-- Selected passage --
================================

State insurance department gets $41M settlement in 20-year case

Ending a two-decade battle over excessive insurance costs California’s insurance commissioner announced Wednesday Mercury Insurance will pay a $41 million settlement, the largest penalty in the history of the department against a property and casualty insurer.

Ending a two-decade battle over excessive insurance costs, California's insurance commissioner announced Wednesday Mercury Insurance will pay a $41 million settlement, the largest penalty in the history of the department against a property and casualty insurer.

"Today is a great day for California drivers and the strong consumer protections that California voters enshrined in law," said state Insurance Commissioner Ricardo Lara at a press conference following the Supreme Court's rejection of Mercury's request to review the case and historic fine.

However, the insurance company said it still disagreed with the appellate and state Supreme Court decisions upholding fines and decided to settle the case to move on.

"The facts are very clear. Mercury misrepresented that its agents were brokers, implying they worked for consumers when they really worked for the company," said Lara.

The state's previous insurance commissioner, Dave Jones, issued a notice of noncompliance against Mercury, alleging it charged rates not approved by the department that were unfairly discriminatory in violation of Insurance Code.

A spokesman for Mercury said Wednesday the actual fine that will effectively close the case is $500,000. The original fine of $27.6 million issued by Jones has already been paid, and the rest of the $41 million came in the form of interest and costs associated with the ongoing dispute, according to Mercury.

The unapproved rates were in the form of broker fees charged by Mercury agents, which should have been disclosed as a premium, according to court documents. Mercury illegally allowed its agents to charge and collect illegal fees ranging from $50 to $150 per policy directly from consumers on more than 180,000 insurance transactions from 1999 to 2004, according to Lara.

In response, Mercury represented by Jason D. Russell of Skadden Arps Slate Meagher & Flom LLP, sought a writ of administrative mandate challenging Jones' decision to issue fines. The department was represented by Senior Assistant Attorney General Diane S. Shaw of the California Department of Justice. Mercury Insurance Company v. Jones, 15-00770552 (Orange Super. Ct., Feb. 9, 2015).

Agreeing with Mercury, Orange County Judge Superior Court Judge Gail Andrea Andler vacated the fines.

However in May, the 4th District Court of Appeal reversed the judgment and reinstated the fines.

================================

-- Data shown --
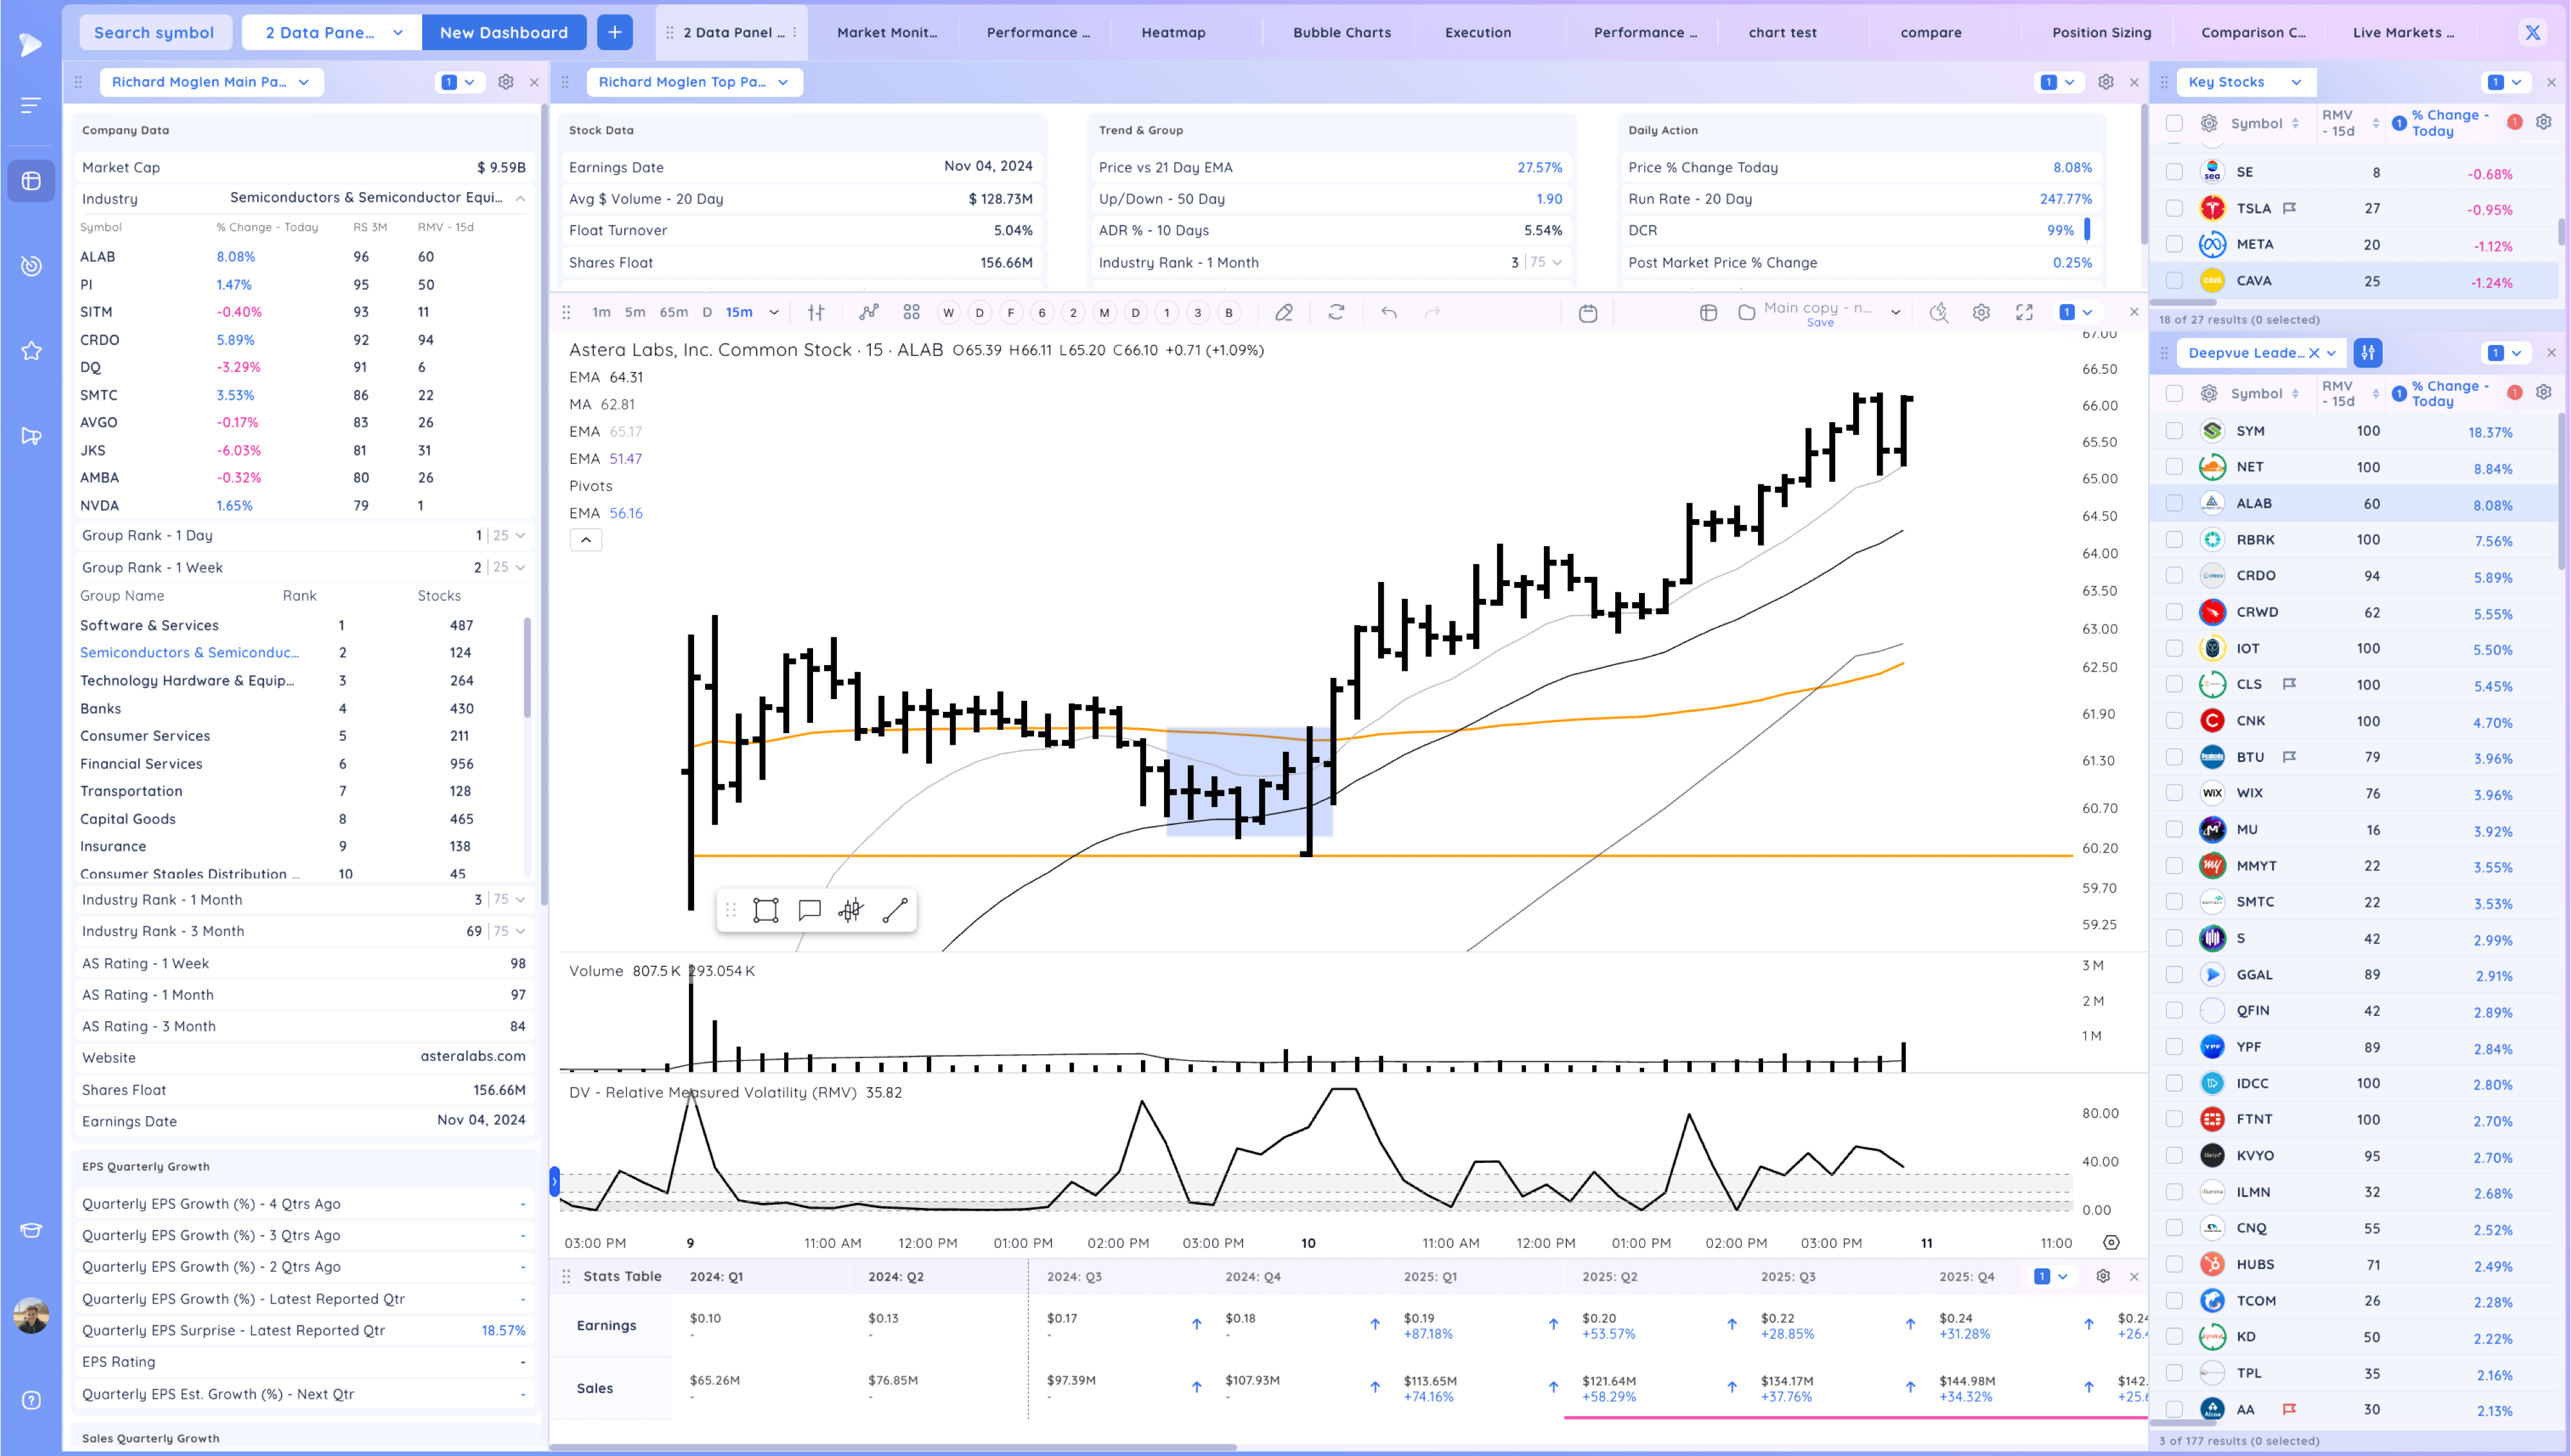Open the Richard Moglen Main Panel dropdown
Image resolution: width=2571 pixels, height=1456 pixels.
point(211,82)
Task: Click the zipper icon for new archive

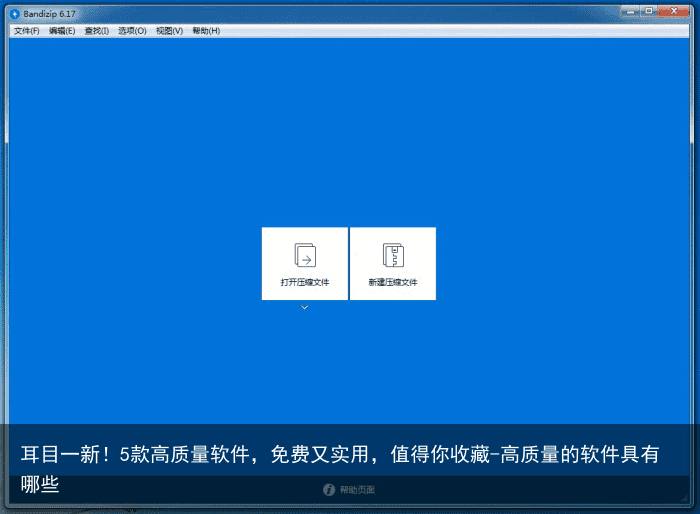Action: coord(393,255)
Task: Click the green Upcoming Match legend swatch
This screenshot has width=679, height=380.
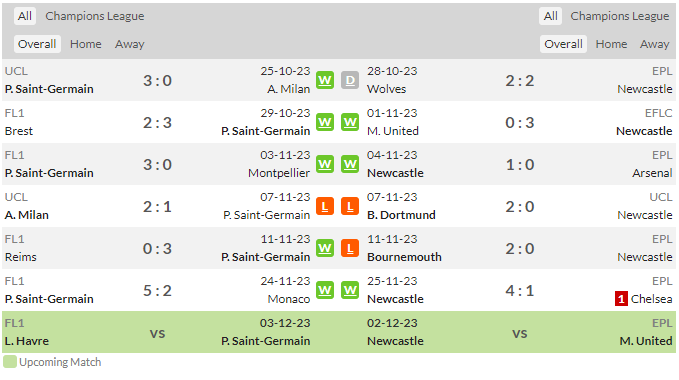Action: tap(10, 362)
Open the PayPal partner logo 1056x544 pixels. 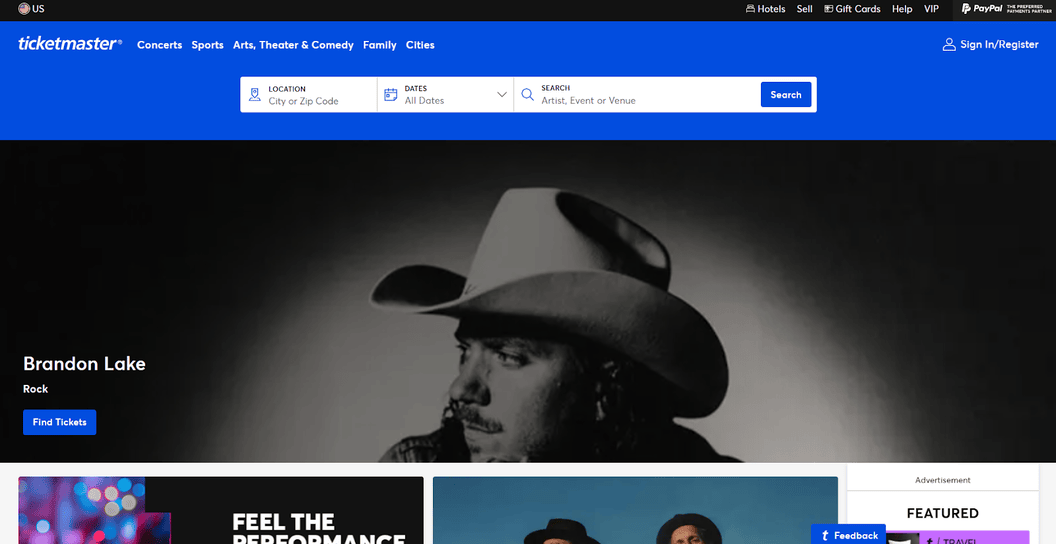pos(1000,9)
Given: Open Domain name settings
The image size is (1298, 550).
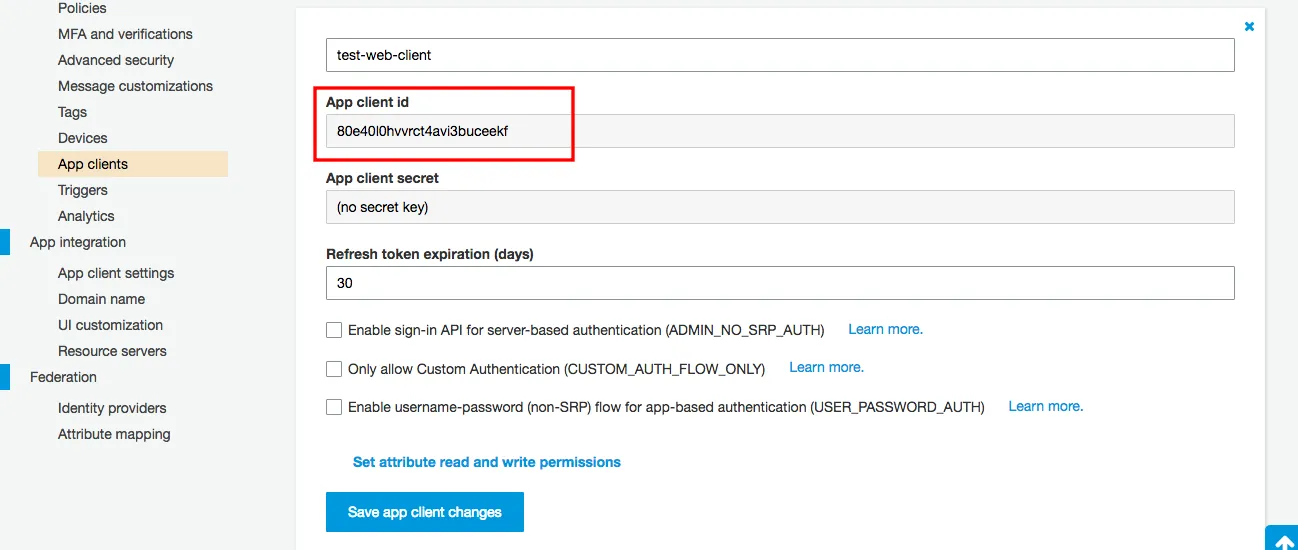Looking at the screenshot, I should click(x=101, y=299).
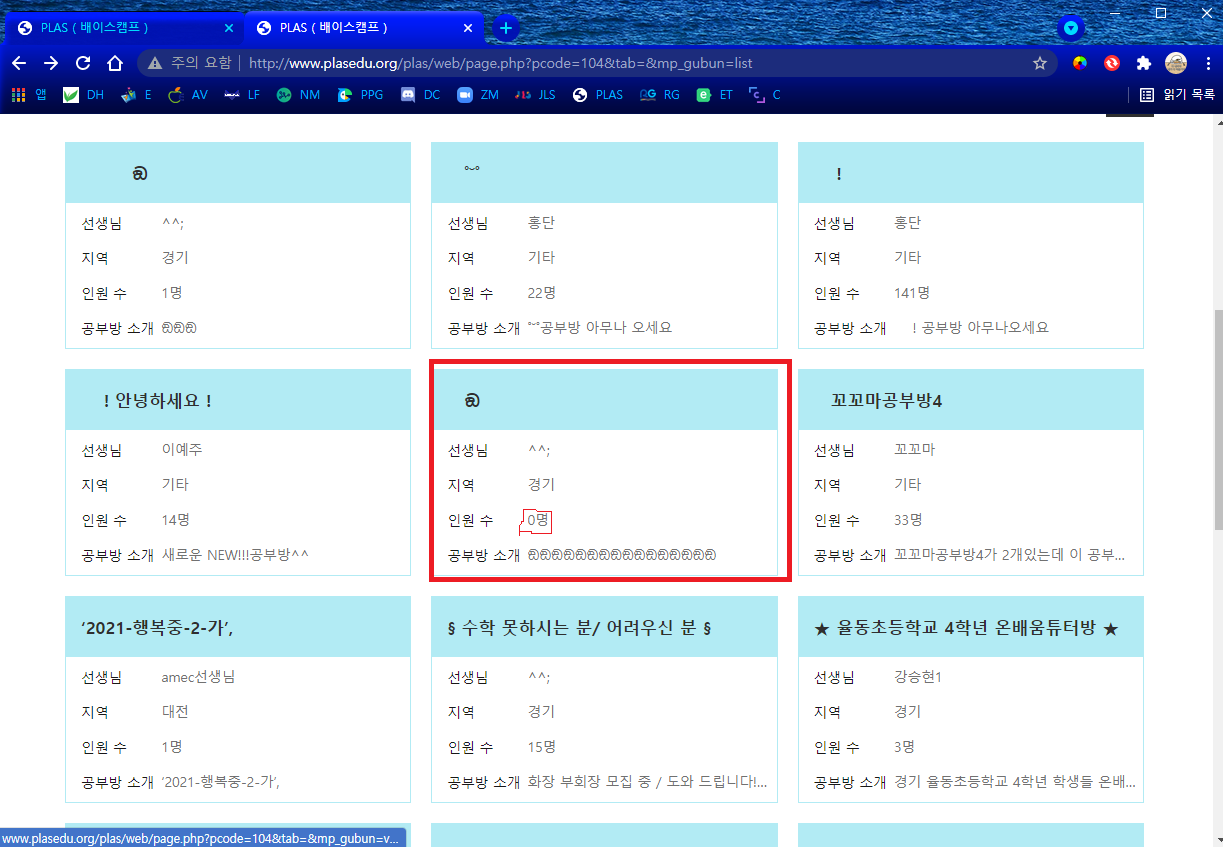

================================

-- Problem statement --
In the Mercury settlement article, which court reversed the judgment and reinstated the fines? The rows are separate material with no connection to the Mercury settlement article.

-- Result --
The 4th District Court of Appeal reversed the judgment and reinstated the fines.